Real-time GPS tracking is a wonderful thing, especially when your car’s been stolen (or for stalking your kids), like a recent case in Vancouver with Katya Pinkowski’s Tesla Model S 85D.
According to The Province, Pinkowski’s Tesla was stolen from an underground parking last Thursday night near Granville Street in downtown Vancouver. When she returned to the missing vehicle, she thought it had been towed but turned out stolen, after her husband managed to use the Tesla smartphone app to track down the location of the car.
Katy Pinkowski inside her Tesla; image via Kim Stallknecht, PNG
Tracking information revealed the thief was driving in Richmond, a suburb south of Vancouver at 70 kilometres per hour. Unfortunately for the driver, Pinkowski was already on the phone with 911 dispatchers tracking the car in real-time, with Richmond RCMP setting up shop to stop the vehicle in its tracks, which happened near No. 5 Road and River Road.

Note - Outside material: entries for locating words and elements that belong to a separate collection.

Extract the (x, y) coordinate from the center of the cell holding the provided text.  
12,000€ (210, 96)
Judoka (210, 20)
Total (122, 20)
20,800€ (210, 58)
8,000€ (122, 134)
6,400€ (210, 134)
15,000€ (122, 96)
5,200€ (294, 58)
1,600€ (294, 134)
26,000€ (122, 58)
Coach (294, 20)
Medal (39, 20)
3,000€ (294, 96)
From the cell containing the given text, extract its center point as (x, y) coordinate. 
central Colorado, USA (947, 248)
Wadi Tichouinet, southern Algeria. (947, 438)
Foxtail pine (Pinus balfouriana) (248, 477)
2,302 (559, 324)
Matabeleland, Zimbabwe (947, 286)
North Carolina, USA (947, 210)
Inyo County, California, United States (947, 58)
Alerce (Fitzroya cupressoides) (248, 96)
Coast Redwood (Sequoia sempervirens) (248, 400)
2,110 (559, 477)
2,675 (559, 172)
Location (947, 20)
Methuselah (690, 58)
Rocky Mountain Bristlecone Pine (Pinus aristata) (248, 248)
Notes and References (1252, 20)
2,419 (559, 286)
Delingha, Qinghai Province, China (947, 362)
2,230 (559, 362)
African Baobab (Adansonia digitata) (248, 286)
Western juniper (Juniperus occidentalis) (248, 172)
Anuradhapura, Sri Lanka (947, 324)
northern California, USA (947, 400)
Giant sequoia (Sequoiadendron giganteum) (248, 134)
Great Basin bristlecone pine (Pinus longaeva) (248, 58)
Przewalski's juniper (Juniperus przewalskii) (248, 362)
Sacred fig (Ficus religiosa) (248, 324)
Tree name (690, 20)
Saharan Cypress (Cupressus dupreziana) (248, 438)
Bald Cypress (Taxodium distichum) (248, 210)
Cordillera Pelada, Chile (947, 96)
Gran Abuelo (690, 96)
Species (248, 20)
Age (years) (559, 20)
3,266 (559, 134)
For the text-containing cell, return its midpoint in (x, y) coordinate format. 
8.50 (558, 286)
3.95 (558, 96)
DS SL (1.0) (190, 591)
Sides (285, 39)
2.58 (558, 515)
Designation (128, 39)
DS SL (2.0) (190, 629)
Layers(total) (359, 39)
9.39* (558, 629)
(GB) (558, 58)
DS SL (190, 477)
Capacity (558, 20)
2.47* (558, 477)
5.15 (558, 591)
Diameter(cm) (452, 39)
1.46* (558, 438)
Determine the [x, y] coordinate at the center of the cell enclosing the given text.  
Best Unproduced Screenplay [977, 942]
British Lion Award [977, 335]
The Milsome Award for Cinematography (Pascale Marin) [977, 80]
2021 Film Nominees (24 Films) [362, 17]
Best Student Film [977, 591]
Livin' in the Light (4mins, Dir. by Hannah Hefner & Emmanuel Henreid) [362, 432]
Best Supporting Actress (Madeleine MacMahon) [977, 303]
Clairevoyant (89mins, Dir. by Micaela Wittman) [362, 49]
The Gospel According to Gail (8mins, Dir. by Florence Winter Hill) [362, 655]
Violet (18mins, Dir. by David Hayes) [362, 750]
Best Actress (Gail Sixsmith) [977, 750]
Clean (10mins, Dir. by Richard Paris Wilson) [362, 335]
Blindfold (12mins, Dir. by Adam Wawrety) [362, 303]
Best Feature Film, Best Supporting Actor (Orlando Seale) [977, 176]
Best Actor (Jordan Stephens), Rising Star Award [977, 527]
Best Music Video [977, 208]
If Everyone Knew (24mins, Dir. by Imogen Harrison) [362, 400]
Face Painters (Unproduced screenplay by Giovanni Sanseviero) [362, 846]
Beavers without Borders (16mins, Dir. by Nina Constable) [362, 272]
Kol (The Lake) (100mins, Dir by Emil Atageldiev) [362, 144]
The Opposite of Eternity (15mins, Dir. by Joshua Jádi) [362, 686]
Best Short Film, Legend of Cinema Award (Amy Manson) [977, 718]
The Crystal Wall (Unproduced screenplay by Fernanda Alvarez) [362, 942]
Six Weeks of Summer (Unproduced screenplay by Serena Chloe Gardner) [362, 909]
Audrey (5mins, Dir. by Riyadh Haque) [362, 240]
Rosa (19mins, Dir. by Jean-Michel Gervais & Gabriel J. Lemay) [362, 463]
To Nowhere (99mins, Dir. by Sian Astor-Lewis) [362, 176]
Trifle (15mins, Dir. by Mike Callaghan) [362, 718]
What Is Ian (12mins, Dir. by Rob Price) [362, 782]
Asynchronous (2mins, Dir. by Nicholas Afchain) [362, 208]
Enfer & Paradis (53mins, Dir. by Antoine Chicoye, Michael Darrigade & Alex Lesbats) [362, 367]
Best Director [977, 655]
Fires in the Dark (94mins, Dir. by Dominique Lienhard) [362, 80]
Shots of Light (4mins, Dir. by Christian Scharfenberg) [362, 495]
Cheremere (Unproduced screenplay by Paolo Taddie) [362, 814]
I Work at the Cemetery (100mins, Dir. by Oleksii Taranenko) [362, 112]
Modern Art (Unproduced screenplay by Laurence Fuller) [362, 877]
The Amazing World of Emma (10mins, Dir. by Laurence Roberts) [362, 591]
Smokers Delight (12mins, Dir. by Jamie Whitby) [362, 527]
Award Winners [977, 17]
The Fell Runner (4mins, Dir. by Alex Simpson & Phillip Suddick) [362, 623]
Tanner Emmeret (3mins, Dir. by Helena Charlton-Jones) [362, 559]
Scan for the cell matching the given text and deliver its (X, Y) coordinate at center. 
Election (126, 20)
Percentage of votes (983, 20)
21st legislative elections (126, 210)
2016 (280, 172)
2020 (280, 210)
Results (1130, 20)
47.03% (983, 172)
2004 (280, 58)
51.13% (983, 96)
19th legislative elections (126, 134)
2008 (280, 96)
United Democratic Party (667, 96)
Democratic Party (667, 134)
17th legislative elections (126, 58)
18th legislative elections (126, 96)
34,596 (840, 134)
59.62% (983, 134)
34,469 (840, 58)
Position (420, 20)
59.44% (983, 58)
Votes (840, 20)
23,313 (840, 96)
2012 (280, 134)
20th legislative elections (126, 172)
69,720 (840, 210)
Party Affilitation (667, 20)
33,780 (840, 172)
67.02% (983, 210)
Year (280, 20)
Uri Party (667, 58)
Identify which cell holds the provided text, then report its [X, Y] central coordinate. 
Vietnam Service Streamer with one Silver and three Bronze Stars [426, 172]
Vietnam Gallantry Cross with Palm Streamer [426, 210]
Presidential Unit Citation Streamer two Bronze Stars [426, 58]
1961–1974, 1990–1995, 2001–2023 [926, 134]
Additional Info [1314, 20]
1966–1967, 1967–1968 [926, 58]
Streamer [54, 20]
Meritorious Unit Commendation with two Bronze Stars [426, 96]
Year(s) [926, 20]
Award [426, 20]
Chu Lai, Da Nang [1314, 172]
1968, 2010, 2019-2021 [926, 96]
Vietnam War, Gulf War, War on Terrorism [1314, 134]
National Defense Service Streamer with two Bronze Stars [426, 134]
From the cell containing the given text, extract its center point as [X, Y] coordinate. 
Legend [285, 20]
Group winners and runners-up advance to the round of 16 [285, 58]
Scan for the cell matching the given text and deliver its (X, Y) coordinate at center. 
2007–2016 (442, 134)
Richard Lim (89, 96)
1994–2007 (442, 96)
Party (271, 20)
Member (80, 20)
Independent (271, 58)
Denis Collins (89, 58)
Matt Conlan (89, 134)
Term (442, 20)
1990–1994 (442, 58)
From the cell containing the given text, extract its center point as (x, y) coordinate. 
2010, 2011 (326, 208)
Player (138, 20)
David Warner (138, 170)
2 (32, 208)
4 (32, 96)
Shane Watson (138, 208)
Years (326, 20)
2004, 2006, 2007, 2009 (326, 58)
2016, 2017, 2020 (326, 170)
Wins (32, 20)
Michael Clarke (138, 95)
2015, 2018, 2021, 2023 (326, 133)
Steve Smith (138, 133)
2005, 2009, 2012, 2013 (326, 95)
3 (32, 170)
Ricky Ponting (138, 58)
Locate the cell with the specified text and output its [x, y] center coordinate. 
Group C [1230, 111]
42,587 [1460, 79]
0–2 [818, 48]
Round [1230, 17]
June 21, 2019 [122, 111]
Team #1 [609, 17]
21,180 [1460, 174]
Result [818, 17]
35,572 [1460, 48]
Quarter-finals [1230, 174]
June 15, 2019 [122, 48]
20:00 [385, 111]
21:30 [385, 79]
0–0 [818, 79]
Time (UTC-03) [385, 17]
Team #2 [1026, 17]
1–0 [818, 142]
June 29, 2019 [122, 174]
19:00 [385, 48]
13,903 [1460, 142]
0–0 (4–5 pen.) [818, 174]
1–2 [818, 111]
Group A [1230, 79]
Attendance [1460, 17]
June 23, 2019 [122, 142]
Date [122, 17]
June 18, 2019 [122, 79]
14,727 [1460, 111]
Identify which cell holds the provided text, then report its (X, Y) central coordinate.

How did the vehicle get stolen? Turns out an extra Tesla key fob was mistakenly left in the car by the owners, so when the would-be thief approached the vehicle and touched the door handles, they popped up and the doors unlocked–an automatic keyless entry feature of the car (the 85 model starts at nearly $100,000 CAD):
The thief, it turns out, had gained access to the car using an extra electronic key fob the couple had bought earlier in the week and mistakenly left inside the vehicle.
As he approached the futuristic car and touched its self-presenting door handles, it must have beckoned him inside, Katya Pinkowski said.
“The car opens and is going, ‘Come on, sit down, let’s have a ride,’” she said with a chuckle. “He couldn’t say no.”
Pinkowski considered calling Tesla to kill the car’s engine remotely or even using the smartphone app to open the sunroof, but instead let the RCMP detain the vehicle, which ended up with some rim scrapes and leftovers from the thief’s dinner.
Richmond RCMP spokesman Cpl. Dennis Hwang told The Province “This is the first such Tesla recovery our detachment has encountered,” while adding “What was unique in this incident was the ability for the Tesla owner to provide the E-Comm police dispatcher with accurate real-time tracking data,” and “High tech definitely played a helping role.”
Howard Geddes Skelding, 24, was arrested and charged with possession of stolen property over $5,000.
The case appears to be the first time a Tesla has been reported stolen in Canada, notes The Province. In the U.S. last year, National Insurance Crime Bureau data noted only four Teslas were reported stolen in the country.